Since SARS, we have created the Public Health Agency of Canada to provide clear federal leadership during a response such as this. We have established the position of chief public health officer as an authoritative voice to all Canadians during public health events. We have enhanced federal-provincial-territorial collaboration through a formal network of public health experts, the public health network council. We have strengthened coordination within the federal government, including through the creation of the government operations centre.
Significant effort has been expended in the past decade to refine planning, and establish clear protocols and processes, and our preparedness has enabled us to respond quickly and efficiently. Our health system is working exactly as it should. We have been able to detect cases in Canada, treat them appropriately and quickly share information across jurisdictions to limit the spread of this virus.

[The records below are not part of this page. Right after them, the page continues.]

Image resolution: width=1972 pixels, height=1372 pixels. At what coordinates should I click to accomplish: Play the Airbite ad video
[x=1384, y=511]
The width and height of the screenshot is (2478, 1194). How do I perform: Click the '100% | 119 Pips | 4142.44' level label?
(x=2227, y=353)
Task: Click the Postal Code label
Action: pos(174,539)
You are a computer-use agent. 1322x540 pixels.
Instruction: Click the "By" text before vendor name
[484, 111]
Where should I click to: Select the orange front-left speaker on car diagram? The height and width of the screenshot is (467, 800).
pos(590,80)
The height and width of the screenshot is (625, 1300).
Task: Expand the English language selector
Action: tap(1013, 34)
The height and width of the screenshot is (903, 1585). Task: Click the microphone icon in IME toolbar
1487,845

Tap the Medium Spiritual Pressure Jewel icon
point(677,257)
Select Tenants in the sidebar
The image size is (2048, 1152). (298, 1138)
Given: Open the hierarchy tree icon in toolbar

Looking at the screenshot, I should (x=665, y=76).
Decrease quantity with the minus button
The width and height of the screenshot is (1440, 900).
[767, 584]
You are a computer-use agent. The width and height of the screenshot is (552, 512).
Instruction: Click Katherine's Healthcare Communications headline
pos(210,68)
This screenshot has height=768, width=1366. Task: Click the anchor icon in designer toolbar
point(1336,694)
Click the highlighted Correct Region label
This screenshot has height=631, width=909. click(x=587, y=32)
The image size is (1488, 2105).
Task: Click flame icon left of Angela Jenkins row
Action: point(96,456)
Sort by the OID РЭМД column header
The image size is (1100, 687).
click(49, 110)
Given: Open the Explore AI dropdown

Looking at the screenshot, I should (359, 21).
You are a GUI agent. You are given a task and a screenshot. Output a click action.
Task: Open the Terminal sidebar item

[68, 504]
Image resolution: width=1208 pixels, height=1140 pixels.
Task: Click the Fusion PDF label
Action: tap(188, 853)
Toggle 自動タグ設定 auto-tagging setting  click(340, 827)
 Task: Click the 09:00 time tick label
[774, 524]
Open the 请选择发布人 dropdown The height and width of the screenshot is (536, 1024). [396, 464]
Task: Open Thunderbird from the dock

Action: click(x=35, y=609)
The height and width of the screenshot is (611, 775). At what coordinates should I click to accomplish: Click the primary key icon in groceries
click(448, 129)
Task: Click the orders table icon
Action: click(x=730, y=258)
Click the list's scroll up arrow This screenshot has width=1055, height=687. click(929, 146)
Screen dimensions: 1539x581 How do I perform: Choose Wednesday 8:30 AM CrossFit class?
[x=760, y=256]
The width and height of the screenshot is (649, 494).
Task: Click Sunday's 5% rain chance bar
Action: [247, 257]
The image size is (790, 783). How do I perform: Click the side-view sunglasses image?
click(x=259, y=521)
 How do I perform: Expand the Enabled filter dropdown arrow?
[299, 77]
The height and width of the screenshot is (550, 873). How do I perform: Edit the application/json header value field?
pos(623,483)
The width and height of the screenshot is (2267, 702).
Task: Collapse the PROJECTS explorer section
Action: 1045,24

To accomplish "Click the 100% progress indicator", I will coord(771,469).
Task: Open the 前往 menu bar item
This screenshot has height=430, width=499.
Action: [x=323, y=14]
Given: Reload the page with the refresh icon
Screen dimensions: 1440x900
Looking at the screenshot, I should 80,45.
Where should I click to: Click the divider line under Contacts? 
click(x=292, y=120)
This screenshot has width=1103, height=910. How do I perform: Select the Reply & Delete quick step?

Some of the key measures Canada has implemented include enhanced screening at 10 airports that accept international flights. This is our first line of defence. As individuals return to Canada from China, information on screens tells individuals to self-identify to a border services agent if they are experiencing novel coronavirus symptoms.
In addition, a health screening question has been added to the electronic kiosks at these airports, asking travellers if they have been to Hubei province. Travellers are also provided information about what they should do if they subsequently experience any symptoms, with procedures established to refer travellers to local public health as required.
We have also updated our travel health notice to level three, to avoid all non-essential travel to China. We have implemented a risk communication approach. Our chief public health officer is providing exceptional leadership, and has been holding regular media availability and taking interviews to counter misinformation and discrimination.